The editors of the New Republic recently had some wise things to say about those “16 Words,” the purported throw-away phrase that has caused such a ruckus, the phrase that many in and out of government desperately wish would just go away, while others inexplicably refuse to see the evidence right before their eyes.

(Apologies for this not exactly up-to-the-minute blogging -- the editorial was published on the web on July 17 -- but this is a critically important matter, one that should die on the vine -- John Dean correctly characterized it as “bigger than Watergate” -- so I’m going to keep talking about it.)

TNR’s editorial is masterful, meticulous, and impossible to refute. It’s replete with evidence of an unconscionable, cynical, remorseless, and Nixonian trail of lies, deception, and prevarication by nearly everyone involved, including, but by no means limited to, President George W. Bush, Vice President Richard Cheney, Secretary of State Colin Powell, Defense Secretary Donald Rumsfeld, National Security Adviser Condoleezza Rice, her deputies Stephen Hadley and Robert Joseph, and former White House Spokesman Ari Fleischer.

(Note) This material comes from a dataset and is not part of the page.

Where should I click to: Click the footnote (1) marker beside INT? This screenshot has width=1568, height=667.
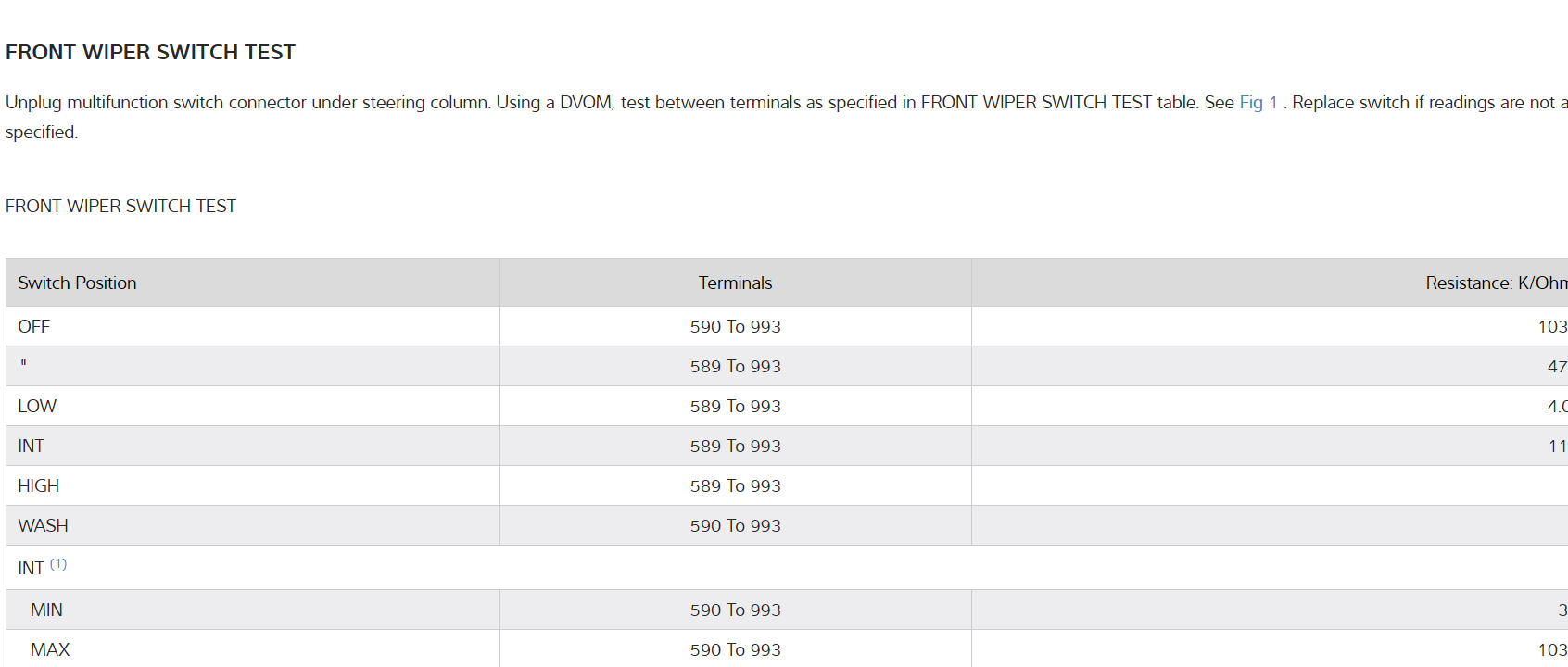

Mincing no words, the editors use such phrases as “abundant evidence,” “this is not true,” “the White House . . . strains credulity,” “the idea . . . is implausible,” “was not accurate,” “there are no grounds for believing this broader statement,” “this is simply not the case,” “the claim . . . has since been debunked,” and “dismissed by weapons inspectors on the ground.”

In conclusion, the editors write:

The Niger allegation, then, was the most compelling evidence in the administration’s most compelling national security case for war with Iraq. But its significance goes still deeper. Those 16 words were merely the most egregious example of a clear pattern: Convinced of the rightness of its Iraq policy, the Bush administration repeatedly -- and deliberately -- misrepresented intelligence to paint Saddam as a greater threat to the United States than he actually was. That is the reality the administration is trying to conceal with its welter of contradictory explanations.

And they’re getting away with it.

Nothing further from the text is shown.